Although the armed forces continue to make inroads against their strongholds, Abu Sayyaf remain a force to be reckoned with. For years, the militants have maintained a reign of terror in the Southern Philippines, and beyond. Here is some of what is known about the Islamic State-affiliated organisation:
Abu Sayyaf — which translates as ‘bearer of the sword’ or ‘father of the swordsmith’ — is a relatively small group that emerged from the long-running Muslim separatist insurgency that has claimed more than 120,000 lives in the Southern Philippines since the 1970s. Their current size is estimated at just 400.
The group was established in 1991 with funds gifted by a relative of Osama bin Laden. However, in recent years the group has switched its allegiance from Al Qaeda to the so-called Islamic State (IS).
It is believed that as IS continues to lose ground in the Middle East, it is eyeing the Southern Philippines as a new stronghold.
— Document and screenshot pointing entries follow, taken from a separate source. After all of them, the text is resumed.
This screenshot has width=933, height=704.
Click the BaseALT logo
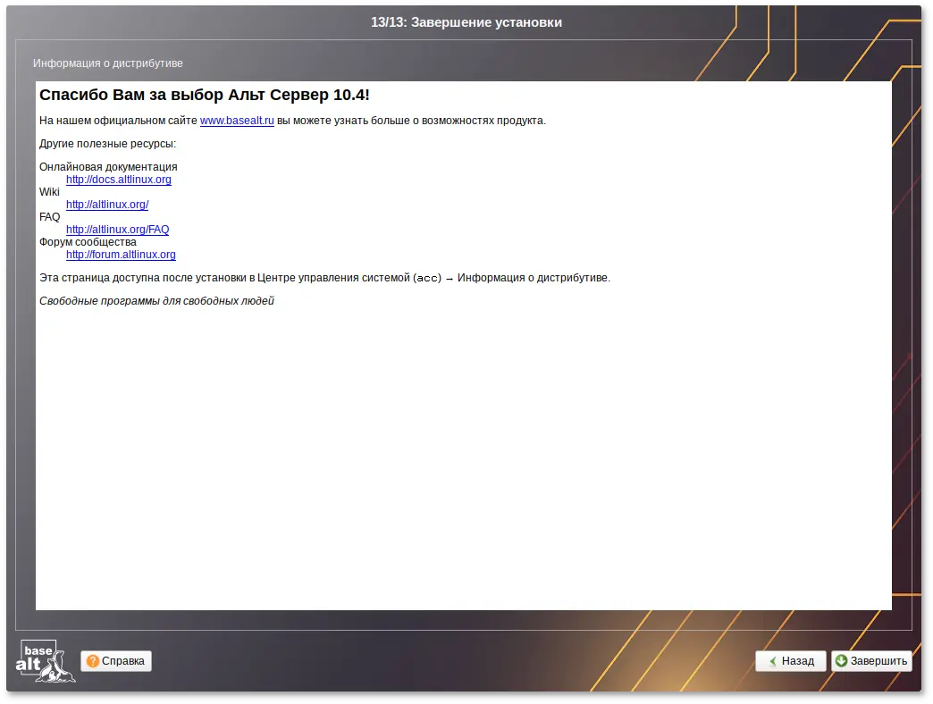[45, 661]
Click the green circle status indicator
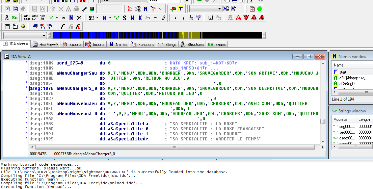This screenshot has height=189, width=373. click(260, 9)
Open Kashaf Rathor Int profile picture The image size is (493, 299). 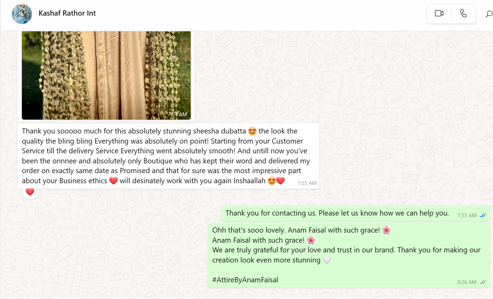pos(22,14)
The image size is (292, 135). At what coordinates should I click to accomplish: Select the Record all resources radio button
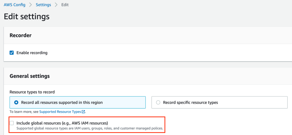[16, 102]
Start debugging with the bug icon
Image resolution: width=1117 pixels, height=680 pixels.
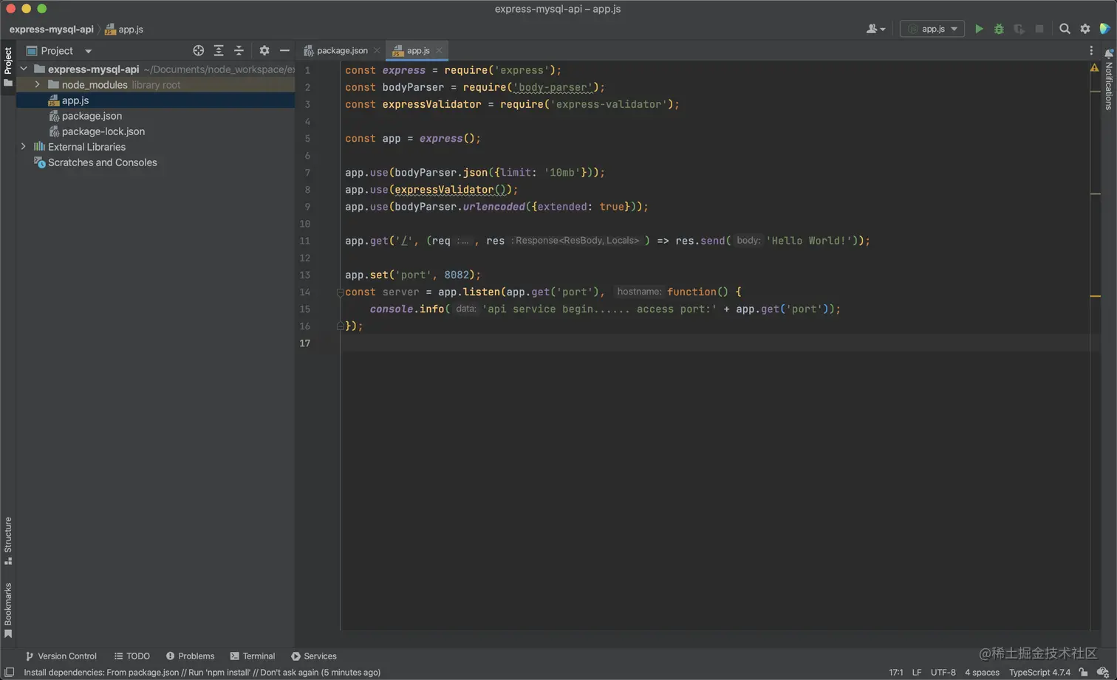(x=999, y=29)
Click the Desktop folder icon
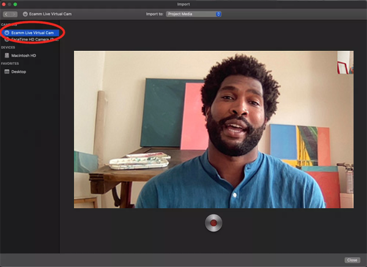The height and width of the screenshot is (267, 367). tap(7, 72)
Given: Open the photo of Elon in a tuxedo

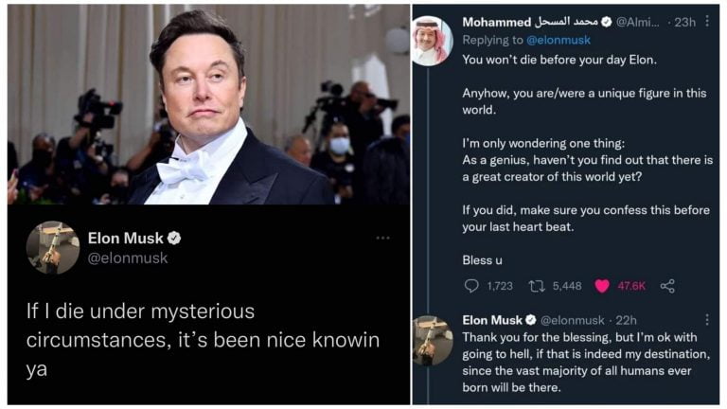Looking at the screenshot, I should (x=208, y=104).
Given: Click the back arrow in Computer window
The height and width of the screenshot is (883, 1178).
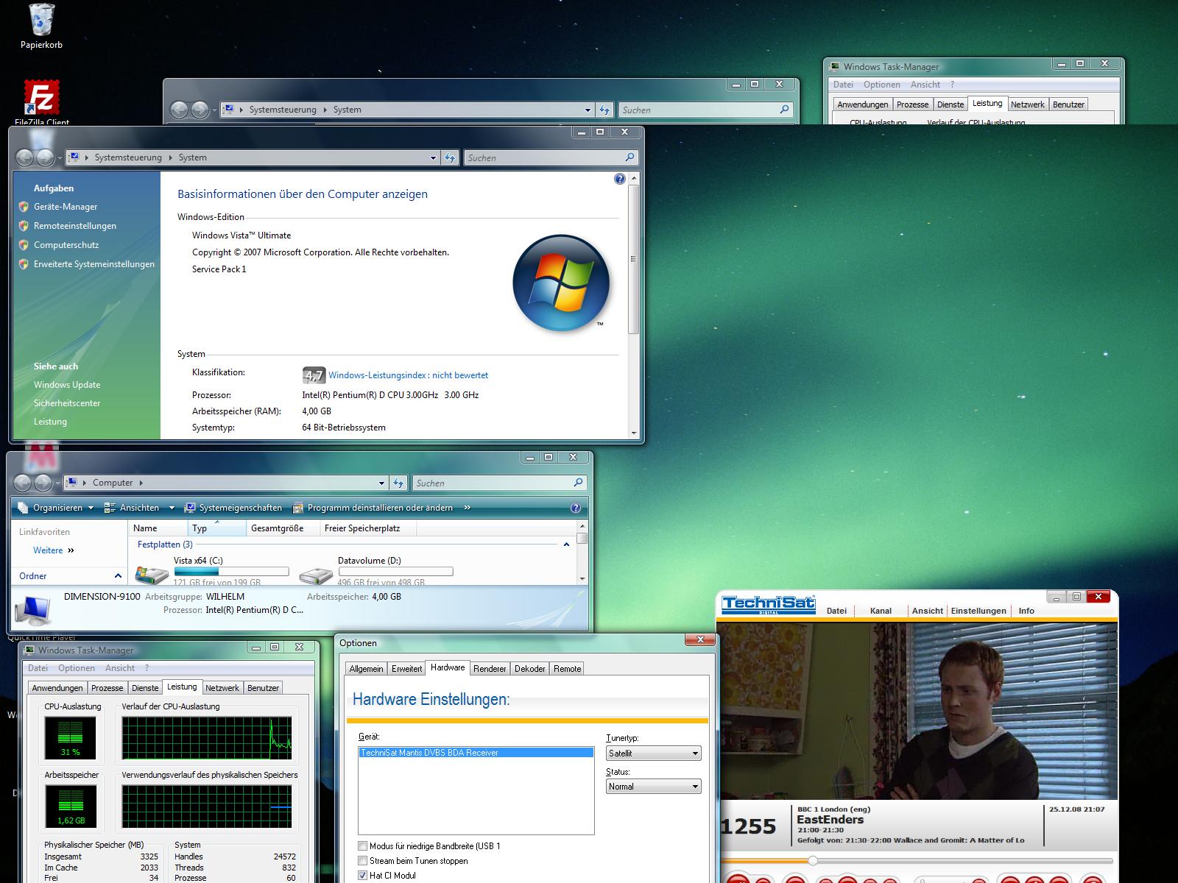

Foreign jihadists have already begun to arrive, often via Malaysia. (See links below.)
Abu Sayyaf’s strongholds are the small islands of Jolo and Basilan in the deep south of the Philippines.
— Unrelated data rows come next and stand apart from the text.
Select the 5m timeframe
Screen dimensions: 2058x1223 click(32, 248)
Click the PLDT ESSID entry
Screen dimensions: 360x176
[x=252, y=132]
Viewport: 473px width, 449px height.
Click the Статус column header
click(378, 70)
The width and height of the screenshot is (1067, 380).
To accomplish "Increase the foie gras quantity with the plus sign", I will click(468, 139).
Abu Sayyaf has been involved in the kidnapping of hundreds of people since the 1990s. Using fast boats and hi-tech navigational equipment, the militants raid resorts, coastal communities and port areas.
They have been known to travel hundreds of miles from their strongholds, even operating in Malaysia’s Sabah state. A recent kidnapping raid on the island of Bohol was unsuccessful.
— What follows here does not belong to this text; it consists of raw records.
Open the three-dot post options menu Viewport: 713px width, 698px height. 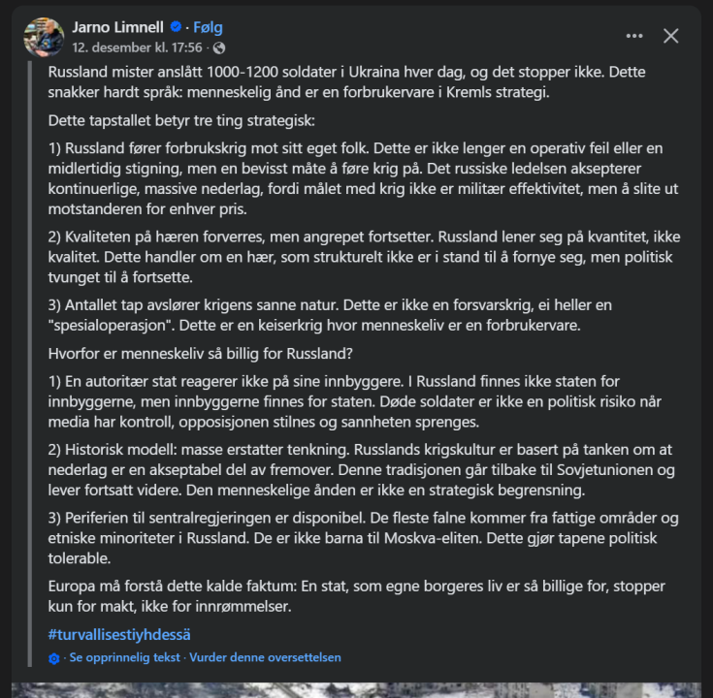click(634, 36)
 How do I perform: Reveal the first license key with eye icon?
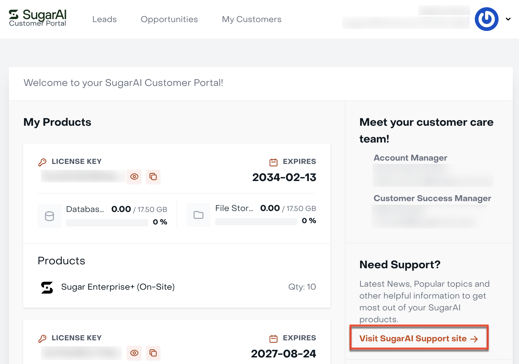click(x=134, y=177)
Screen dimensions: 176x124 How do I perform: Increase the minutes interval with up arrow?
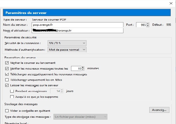(82, 67)
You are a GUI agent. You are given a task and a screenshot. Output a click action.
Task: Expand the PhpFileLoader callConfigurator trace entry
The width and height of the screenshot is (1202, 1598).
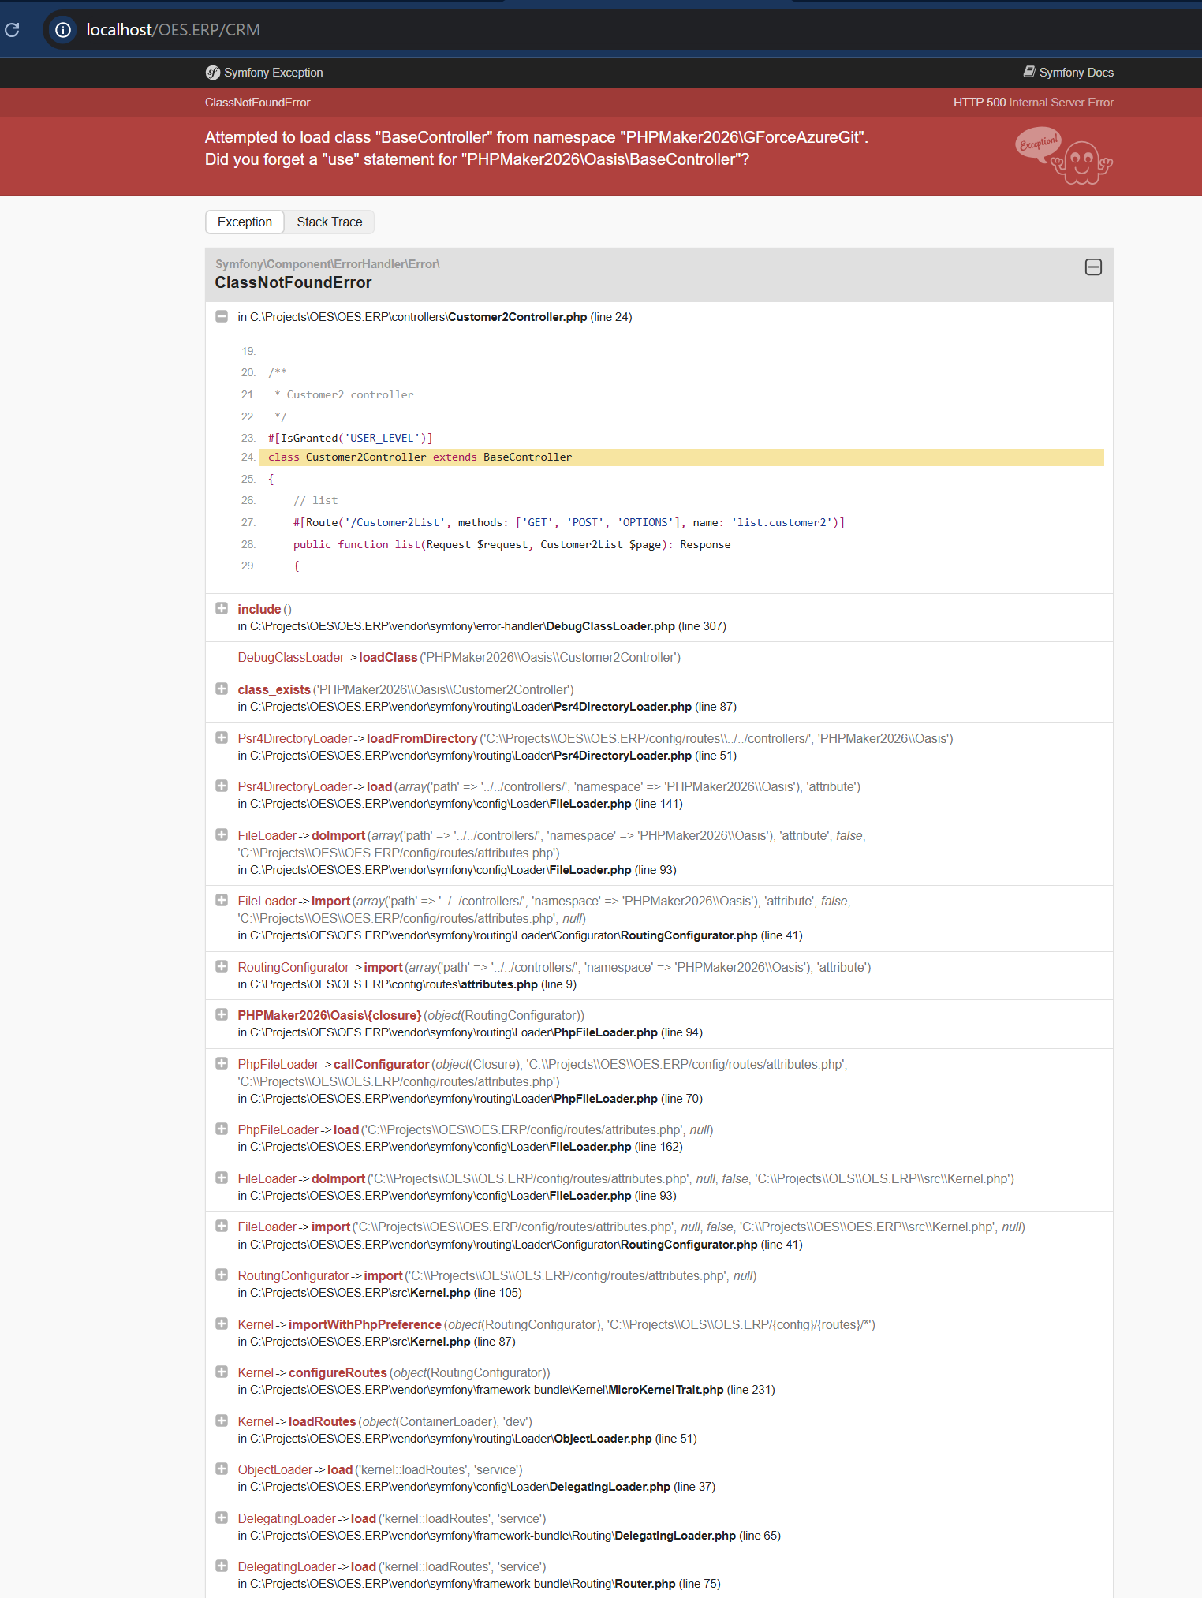click(x=222, y=1063)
In recent years Abu Sayyaf has focused its operations on piracy, abducting Indonesian, Vietnamese, Korean and Malaysian sailors on fishing vessels and cargo barges.
While their greatest profit comes from kidnapping foreigners, locals have also been kidnapped and ransomed for smaller amounts.
Currently, it is believed Abu Sayyaf is holding six Vietnamese, five Malaysians, seven Indonesians, a Dutchman and seven locals.
A single kidnapping can earn a fortune. The group claimed it received more than $5 million to release a German couple abducted off their yacht in 2014. A video showing the cash was shared online.
Earlier this month, Defence Secretary Delfin Lorenzana revealed that the employers of two kidnapped Indonesian sailors paid a ransom of 20 million pesos ($400,000) for their release.
The group was responsible for the worst terrorist attack in Philippine history — and the worst maritime terror atrocity in the world — when it bombed Superferry 14 in September 2004, which claimed 116 lives.
From 2002-2014, the US deployed special forces to train and assist Filipino troops, which led to the killing or arrest of many Abu Sayyaf leaders.
US assistance was scaled back after the Pentagon concluded that the group, which originally had about 1,000 fighters, had lost the ability to launch international attacks.
Shortly after taking office last year, President Duterte announced a military offensive to “destroy” the group. After a slow start, inroads are beginning to be made against the group.
The difficulty of combatting the group is due to a combination of the group’s mastery of the islands’ mountainous and jungle-clad terrain and support from local communities.
This local support is thought to be more down to the group’s wealth, rather than any widespread ideological backing. It is thought this wealth has also helped the group buy off local police and other local authorities.
Surviving former hostages have reported that despite their declared status as holy warriors, some members of the group seemed barely aware of the Koran, and many were shabu users.